Complexity in the Stack Is Slowing Down Decisions
By Cyrille Badeau, Vice President of EMEA
The Stack Expanded but Decision Speed Did Not
Security environments did not become complex by design. They evolved incrementally. Each tool addressed a gap in detection, visibility, or response.
Over time, the architecture expanded, but the system was never designed to operate as a single decision layer.
Data moves between systems, but context does not consistently follow. Alerts surface without full entity history. Intelligence exists, but it is not always applied at the point where decisions are made. Relationships between users, systems, and events are distributed across tools. We end up with a consistent pattern across environments. Detection has improved but decision speed has not.
At enterprise scale, that gap defines performance.
The Investigation Tax
A large portion of investigative effort sits outside defined workflows. It exists in the space between systems.
Analysts move between identity data, endpoint telemetry, ticketing systems, and intelligence platforms. Signals are revalidated. Entity relationships are reconstructed. Context is rebuilt step by step before any decision can be made. We now introduce what can be described as an investigation tax. Time and effort spent assembling information rather than evaluating it.
In most environments, it involves multiple pivots across systems for a single incident. Each transition increases latency and reduces consistency.
From a UEBA perspective, risk is calculated at the entity level across time and behavior. When the underlying data is fragmented, that risk becomes harder to interpret and act on. From a CTI perspective, intelligence is available, but it is not consistently applied within the same analytical context, limiting its contribution to prioritization.
The system contains the data required to make a decision. It does not present it in a form that supports one.
More Data, Same Constraints.
Expanding the stack increases coverage and data volume. It does not resolve the underlying constraint. Information is distributed across systems with different schemas, enrichment levels, and timelines. Data normalization varies. Correlation requires manual effort or multiple queries. Analysts have access to more signals, but not to a unified view of risk.
Detection quality depends on context. Behavioral analytics requires consistent data to establish baselines and detect meaningful deviation. Threat intelligence contributes when it is structured, scored, and applied alongside entity behavior. When these elements exist in separate layers, their impact is reduced.
The constraint remains unchanged. Moving from data to a clear, defensible decision requires time, effort, and reconstruction.
Context as a System Property
In environments where context is preserved across the workflow, investigations begin with a different foundation.

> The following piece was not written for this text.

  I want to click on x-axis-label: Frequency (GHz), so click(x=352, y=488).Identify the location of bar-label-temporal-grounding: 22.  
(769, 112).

Entity behavior, historical patterns, and intelligence are already connected. Risk is calculated before the analyst engages. Relationships between users, devices, and sessions are visible without additional correlation.
An analyst reviewing a credential misuse case, for example, does not need to assemble identity history, access patterns, and intelligence indicators from multiple systems. That context is already aligned. Work shifts toward validation and decision-making. Fewer transitions are required. Consistency improves because the same context is available across teams and locations.
Performance is tied to model quality and data integrity rather than manual effort.
Evaluate Architecture by Decision Performance
Security architecture is often evaluated based on coverage and capability. A more relevant measure is how the system performs during an investigation.
If architecture requires repeated correlation across tools, it introduces latency into every workflow. If context must be rebuilt manually, it limits scale and increases variability. If intelligence and behavioral signals are not aligned, confidence in prioritization decreases.
The system should be evaluated by how efficiently it supports decisions. How quickly context is available. How consistently risk is calculated. How reliably outcomes can be reproduced. Reducing complexity depends on how well the environment operates as a unified data and decision layer.
The Securonix Perspective
Detection, investigation, and response cannot stay separated if teams are expected to move at pace. Most teams already have the data they need. The difficulty sits in connecting it. Analysts move between systems, check multiple sources, and rebuild the same context repeatedly before deciding. That friction adds up quickly across larger environments.
Bringing behavioral analytics, threat intelligence, and telemetry into the same working layer removes a large part of that effort. Risk is calculated at the entity level ahead of time. Intelligence is applied in context. The analyst is working with a complete view rather than assembling one.
The workflow becomes more direct. Less time is spent gathering information. More time is spent evaluating it. Fewer handoffs. Fewer repeated steps.
Systems need to carry context from the first signal through to the final decision without breaking it apart. Teams that operate this way tend to move faster and stay consistent, even as their environments scale.